RAFAEL A. LO, petitioner vs. COURT OF APPEALS and GREGORIO LUGUIBIS, respondents.

DECISION
MENDOZA, J.:

This is a petition for review by certiorari of the decision[1] of the Court of Appeals, dated January
31, 1996, affirming the resolution[2] of the Social Security Commission, dated May 3, 1994, the
dispositive portion of which reads:

WHEREFORE, PREMISES CONSIDERED, this Commission finds and so holds that petitioner Gregorio
Luguibis had been employed from September, 1957 to September, 1970 with respondent Jose Lo and
from January, 1981 to September, 1984 with respondent Rafael Lo Rice and Corn Mill.

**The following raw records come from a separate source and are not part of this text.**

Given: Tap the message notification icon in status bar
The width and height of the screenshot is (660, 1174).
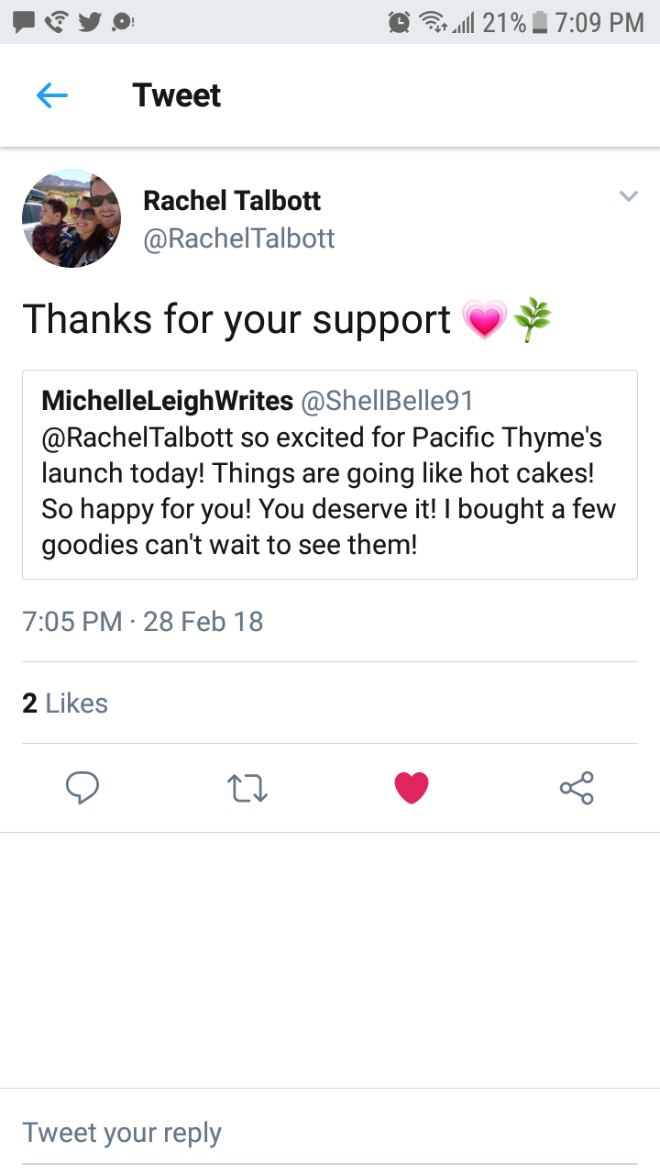Looking at the screenshot, I should [25, 22].
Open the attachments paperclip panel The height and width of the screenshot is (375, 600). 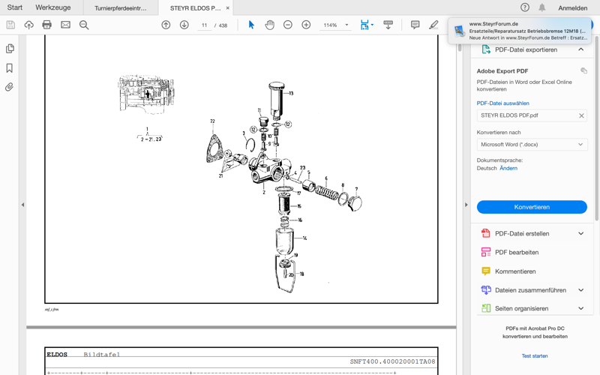10,87
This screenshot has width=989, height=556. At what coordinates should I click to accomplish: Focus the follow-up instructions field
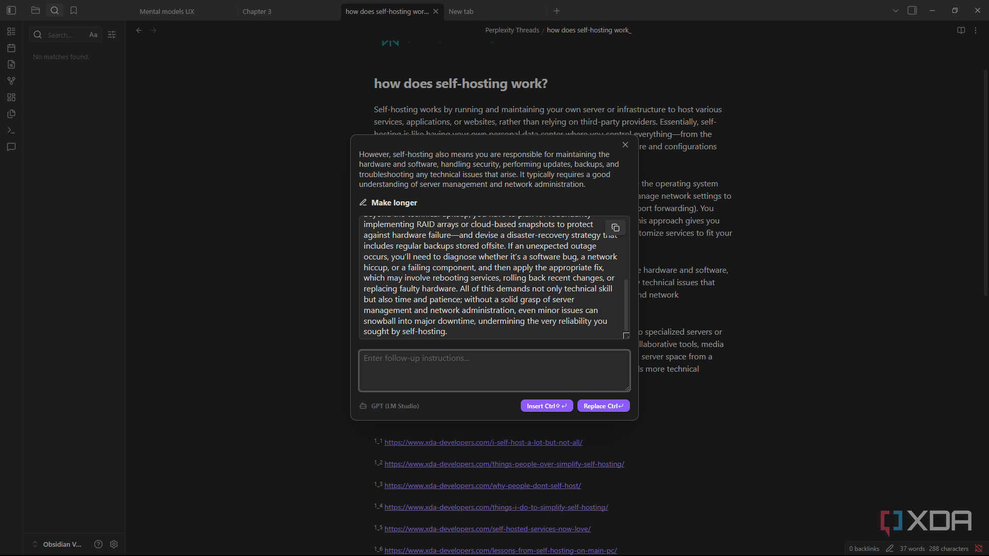click(494, 371)
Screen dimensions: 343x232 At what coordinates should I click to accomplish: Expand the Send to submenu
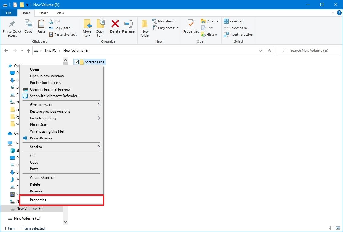(x=35, y=147)
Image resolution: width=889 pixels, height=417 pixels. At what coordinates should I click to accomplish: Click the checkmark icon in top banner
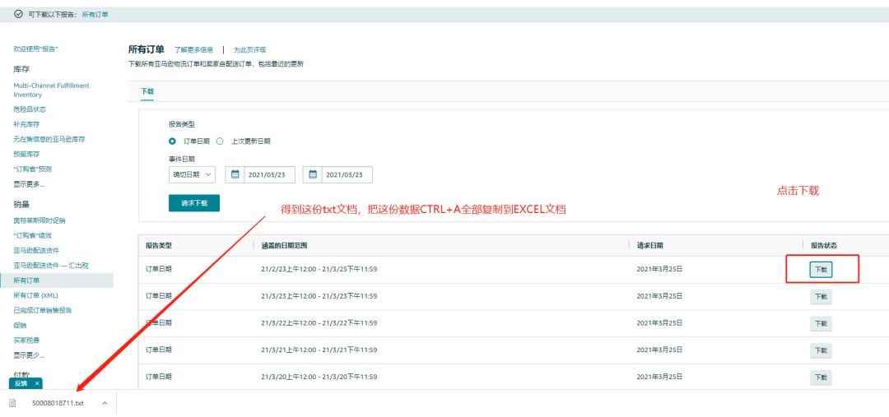pyautogui.click(x=18, y=14)
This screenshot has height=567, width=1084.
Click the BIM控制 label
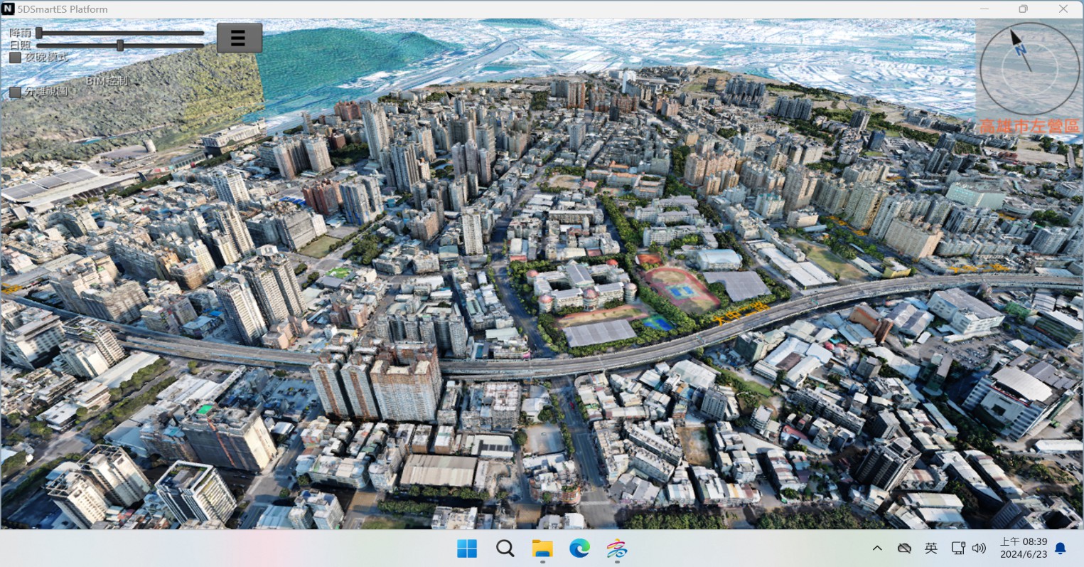click(x=107, y=81)
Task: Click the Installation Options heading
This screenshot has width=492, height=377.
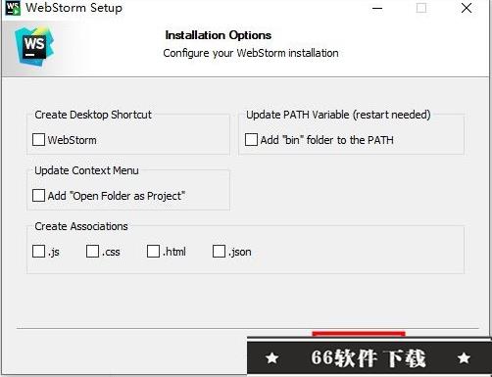Action: click(219, 35)
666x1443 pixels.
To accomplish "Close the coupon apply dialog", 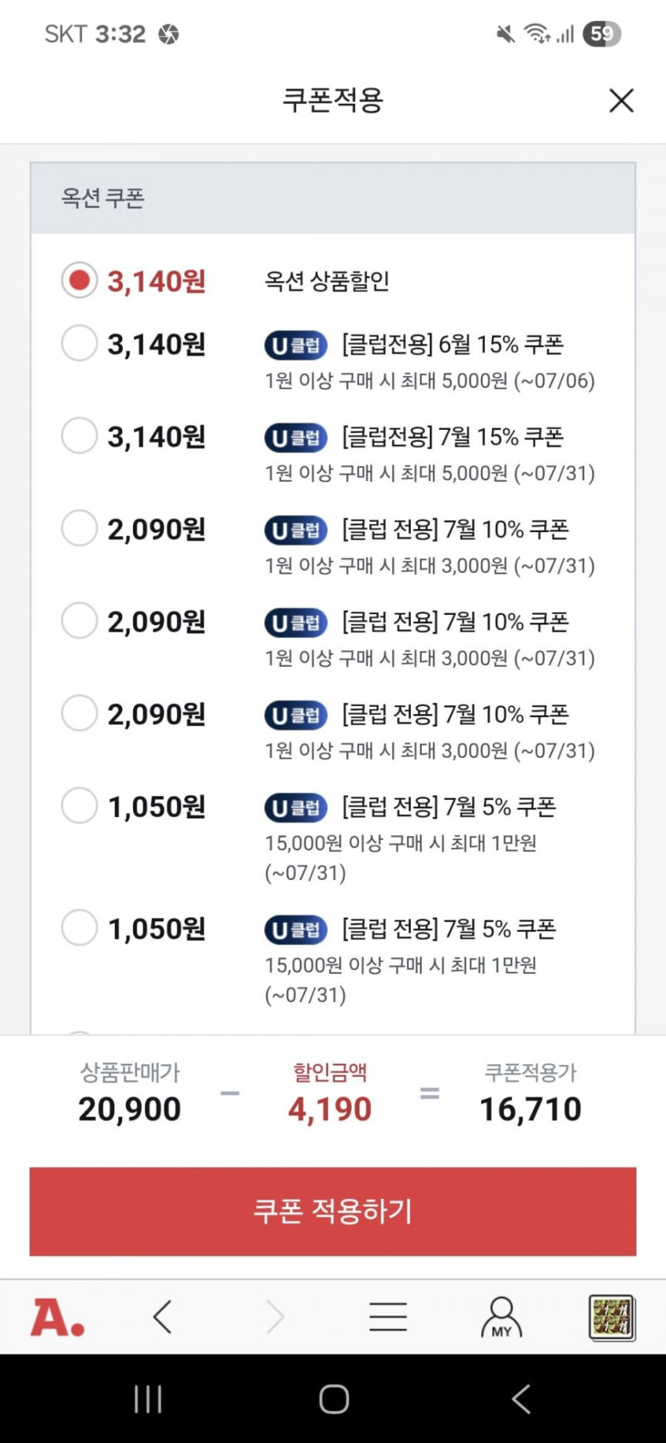I will click(621, 101).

Accordingly, respondent Jose Lo is hereby directed to report the petitioners name for SS coverage
effective September, 1957 and to pay to the SSS within thirty (30) days from receipt hereof the
amount of ONE THOUSAND THREE HUNDRED FORTY TWO PESOS (P1,342.00), representing the
unpaid SS contributions in favor of petitioner covering the period from September, 1957 to
September, 1970, plus the amount of THIRTEEN THOUSAND NINE HUNDRED SIXTY THREE PESOS
AND NINETY EIGHT CENTAVOS (P13,963.98), representing the penalty liability for late payment
computed as of December, 1993, and the damages amounting to TWELVE THOUSAND FIVE
HUNDRED EIGHTY FIVE PESOS AND THREE CENTAVOS (P12,585.03), for failure to report petitioner
for coverage prior to the contingency pursuant to Section 24(a) of the SS Law, as amended.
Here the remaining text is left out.